Вторая часть, «От Рождества до Пасхи», изображает постепенное развертывание нового света. Глава «Рождество и Святки» исследует не только собственно христианское Рождество, но весь комплекс новогоднего поведения современного горожанина — елку, звезду, подарки, куранты, гадания, Святки и Крещение. Балдина занимает феномен веры человека в то, что определенное мгновение действительно способно начать время заново. Для него ежегодное ожидание двенадцатого удара часов сохраняет структуру почти религиозного акта, даже если его участники давно не связывают Новый год с богословием Рождества. Святки становятся временем испытания только что возникшего света, тогда как Крещение стабилизирует новый мир: вода освящена, календарная неопределенность преодолена, новая точка года закреплена. Здесь особенно отчетливо проявляется постоянная тема Балдина — Москва легко раздваивается на несколько времен, но затем снова стремится соединить их в единую сферу.

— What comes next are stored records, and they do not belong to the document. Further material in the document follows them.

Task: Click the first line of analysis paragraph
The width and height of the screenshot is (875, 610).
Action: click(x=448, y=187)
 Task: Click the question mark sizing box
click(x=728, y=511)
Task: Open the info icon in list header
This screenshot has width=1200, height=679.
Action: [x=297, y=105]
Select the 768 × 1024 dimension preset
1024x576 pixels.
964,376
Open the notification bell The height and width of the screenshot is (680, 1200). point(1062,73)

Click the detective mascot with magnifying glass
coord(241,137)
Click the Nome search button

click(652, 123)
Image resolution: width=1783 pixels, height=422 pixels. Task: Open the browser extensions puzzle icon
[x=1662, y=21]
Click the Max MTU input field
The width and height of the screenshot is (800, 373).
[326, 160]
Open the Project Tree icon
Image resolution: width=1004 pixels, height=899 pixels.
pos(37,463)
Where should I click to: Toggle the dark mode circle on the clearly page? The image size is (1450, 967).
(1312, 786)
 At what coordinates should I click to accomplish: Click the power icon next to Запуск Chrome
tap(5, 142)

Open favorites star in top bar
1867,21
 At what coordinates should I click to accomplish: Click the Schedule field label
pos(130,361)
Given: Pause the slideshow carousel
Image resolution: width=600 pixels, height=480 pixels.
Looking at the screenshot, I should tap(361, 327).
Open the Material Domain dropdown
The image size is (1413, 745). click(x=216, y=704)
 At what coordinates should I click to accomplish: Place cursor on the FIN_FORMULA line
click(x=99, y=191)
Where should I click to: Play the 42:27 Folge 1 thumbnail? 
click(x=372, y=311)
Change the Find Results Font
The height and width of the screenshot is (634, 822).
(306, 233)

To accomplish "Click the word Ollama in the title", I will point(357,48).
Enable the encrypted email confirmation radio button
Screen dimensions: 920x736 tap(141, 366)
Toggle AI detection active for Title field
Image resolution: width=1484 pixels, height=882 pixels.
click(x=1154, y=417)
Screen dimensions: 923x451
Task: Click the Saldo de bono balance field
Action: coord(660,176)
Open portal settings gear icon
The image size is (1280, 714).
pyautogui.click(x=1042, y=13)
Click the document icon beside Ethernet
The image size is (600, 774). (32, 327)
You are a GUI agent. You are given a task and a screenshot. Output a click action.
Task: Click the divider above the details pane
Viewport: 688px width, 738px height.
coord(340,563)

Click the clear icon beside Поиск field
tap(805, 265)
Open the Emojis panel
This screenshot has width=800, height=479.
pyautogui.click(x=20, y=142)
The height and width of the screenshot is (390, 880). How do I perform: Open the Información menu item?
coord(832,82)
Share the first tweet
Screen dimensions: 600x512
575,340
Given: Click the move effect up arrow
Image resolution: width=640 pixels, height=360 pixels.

В «Двух зимах» автор показывает послекрещенскую Москву уже не празднично-восходящей, а будничной. Зима словно достигает горизонтального плато, где прежнее праздничное напряжение ослабевает и начинается ожидание движения к весне. Размышления о народном и церковном календаре неожиданно соединяются с Татьяниным днем, русской литературой, дуэльным мотивом и конфликтом Москвы с Петербургом. Этот конфликт становится особенно важен в следующей главе — «Сретение». Петербург для Балдина означает прямую линию, поступательное движение, рациональный проект и исторический рывок; Москва предпочитает круг, возвращение и равновесие. Поэтому Сретение, праздник встречи, естественным образом связывается у него с Масленицей, железной дорогой между двумя столицами, Февральской революцией и сценами «Войны и мира». Толстовская Наташа в эпизоде с Анатолем Курагиным может таким образом предстать почти персонифицированной Москвой, соблазняемой петербургским стремлением разорвать привычное время. Подобные сопоставления иногда чрезмерно смелы, но именно благодаря им книга постоянно поддерживает ощущение, что календарь, литература и история ведут один большой разговор.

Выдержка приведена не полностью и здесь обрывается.